(What this task involves) Every line from the one that contains "انواع درب های سردخانه ای (72, 1094)" to the end of the material below should be output exactly, with both ends included and nothing else.

(Given records)
+--

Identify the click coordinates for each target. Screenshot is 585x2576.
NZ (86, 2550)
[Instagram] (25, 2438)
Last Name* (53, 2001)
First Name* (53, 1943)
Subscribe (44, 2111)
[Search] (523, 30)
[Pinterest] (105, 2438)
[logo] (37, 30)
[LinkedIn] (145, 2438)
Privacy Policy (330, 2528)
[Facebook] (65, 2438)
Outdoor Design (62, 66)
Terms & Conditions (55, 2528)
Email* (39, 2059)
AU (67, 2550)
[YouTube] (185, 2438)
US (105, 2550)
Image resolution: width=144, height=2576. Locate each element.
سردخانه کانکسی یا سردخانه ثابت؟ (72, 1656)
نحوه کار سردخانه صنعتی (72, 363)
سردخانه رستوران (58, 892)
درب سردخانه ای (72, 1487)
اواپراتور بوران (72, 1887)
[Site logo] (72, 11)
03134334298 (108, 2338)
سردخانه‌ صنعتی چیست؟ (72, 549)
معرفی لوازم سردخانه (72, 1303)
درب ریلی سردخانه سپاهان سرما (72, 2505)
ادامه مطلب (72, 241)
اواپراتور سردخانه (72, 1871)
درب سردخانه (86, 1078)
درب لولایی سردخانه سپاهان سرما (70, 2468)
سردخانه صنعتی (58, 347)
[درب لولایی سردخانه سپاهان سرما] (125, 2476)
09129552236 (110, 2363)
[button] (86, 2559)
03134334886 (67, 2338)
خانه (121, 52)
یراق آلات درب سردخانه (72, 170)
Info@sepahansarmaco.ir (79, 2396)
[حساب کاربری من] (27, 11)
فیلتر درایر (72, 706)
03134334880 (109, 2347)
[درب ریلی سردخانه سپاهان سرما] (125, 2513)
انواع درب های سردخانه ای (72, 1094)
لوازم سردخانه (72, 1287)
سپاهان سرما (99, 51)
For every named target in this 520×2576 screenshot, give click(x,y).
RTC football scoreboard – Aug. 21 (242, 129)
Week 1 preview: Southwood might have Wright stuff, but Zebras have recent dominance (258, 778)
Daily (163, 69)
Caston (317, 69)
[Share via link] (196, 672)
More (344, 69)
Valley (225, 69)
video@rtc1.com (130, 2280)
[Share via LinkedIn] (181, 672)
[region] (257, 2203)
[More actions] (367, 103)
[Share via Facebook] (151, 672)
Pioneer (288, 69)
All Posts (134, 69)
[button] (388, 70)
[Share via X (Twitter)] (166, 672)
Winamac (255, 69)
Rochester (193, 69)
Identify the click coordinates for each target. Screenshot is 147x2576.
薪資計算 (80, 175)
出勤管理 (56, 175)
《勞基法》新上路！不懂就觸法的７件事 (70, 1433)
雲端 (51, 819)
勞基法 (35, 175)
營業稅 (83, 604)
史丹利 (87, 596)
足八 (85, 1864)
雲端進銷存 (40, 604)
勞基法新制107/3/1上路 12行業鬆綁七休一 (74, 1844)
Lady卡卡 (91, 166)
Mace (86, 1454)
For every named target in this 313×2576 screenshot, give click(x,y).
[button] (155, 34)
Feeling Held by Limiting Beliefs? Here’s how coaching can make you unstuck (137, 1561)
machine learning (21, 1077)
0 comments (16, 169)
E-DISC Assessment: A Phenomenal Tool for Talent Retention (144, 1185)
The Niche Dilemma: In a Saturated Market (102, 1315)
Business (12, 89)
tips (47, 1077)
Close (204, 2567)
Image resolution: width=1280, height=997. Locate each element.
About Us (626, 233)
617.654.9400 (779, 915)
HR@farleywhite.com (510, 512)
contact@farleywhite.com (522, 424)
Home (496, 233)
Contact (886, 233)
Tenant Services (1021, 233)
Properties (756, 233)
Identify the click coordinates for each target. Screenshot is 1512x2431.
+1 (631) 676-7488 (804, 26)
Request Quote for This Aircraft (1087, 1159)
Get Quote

+--

(Output for this exercise)
انواع درب های سردخانه ای (72, 1094)
لوازم سردخانه (72, 1287)
سپاهان سرما (99, 51)
For every named target in this 520×2576 screenshot, give click(x,y).
RTC football scoreboard – Aug. 21 (242, 129)
Week 1 preview: Southwood might have Wright stuff, but Zebras have recent dominance (258, 778)
Daily (163, 69)
Caston (317, 69)
[Share via link] (196, 672)
More (344, 69)
Valley (225, 69)
video@rtc1.com (130, 2280)
[Share via LinkedIn] (181, 672)
[region] (257, 2203)
[More actions] (367, 103)
[Share via Facebook] (151, 672)
Pioneer (288, 69)
All Posts (134, 69)
[button] (388, 70)
[Share via X (Twitter)] (166, 672)
Winamac (255, 69)
Rochester (193, 69)
Identify the click coordinates for each target. Screenshot is 147x2576.
薪資計算 (80, 175)
出勤管理 (56, 175)
《勞基法》新上路！不懂就觸法的７件事 (70, 1433)
雲端 (51, 819)
勞基法 (35, 175)
營業稅 (83, 604)
史丹利 (87, 596)
足八 (85, 1864)
雲端進銷存 (40, 604)
勞基法新制107/3/1上路 12行業鬆綁七休一 (74, 1844)
Lady卡卡 (91, 166)
Mace (86, 1454)
For every named target in this 313×2576 screenshot, give click(x,y).
[button] (155, 34)
Feeling Held by Limiting Beliefs? Here’s how coaching can make you unstuck (137, 1561)
machine learning (21, 1077)
0 comments (16, 169)
E-DISC Assessment: A Phenomenal Tool for Talent Retention (144, 1185)
The Niche Dilemma: In a Saturated Market (102, 1315)
Business (12, 89)
tips (47, 1077)
Close (204, 2567)
Image resolution: width=1280, height=997. Locate each element.
About Us (626, 233)
617.654.9400 (779, 915)
HR@farleywhite.com (510, 512)
contact@farleywhite.com (522, 424)
Home (496, 233)
Contact (886, 233)
Tenant Services (1021, 233)
Properties (756, 233)
Identify the click coordinates for each target. Screenshot is 1512x2431.
+1 (631) 676-7488 (804, 26)
Request Quote for This Aircraft (1087, 1159)
Get Quote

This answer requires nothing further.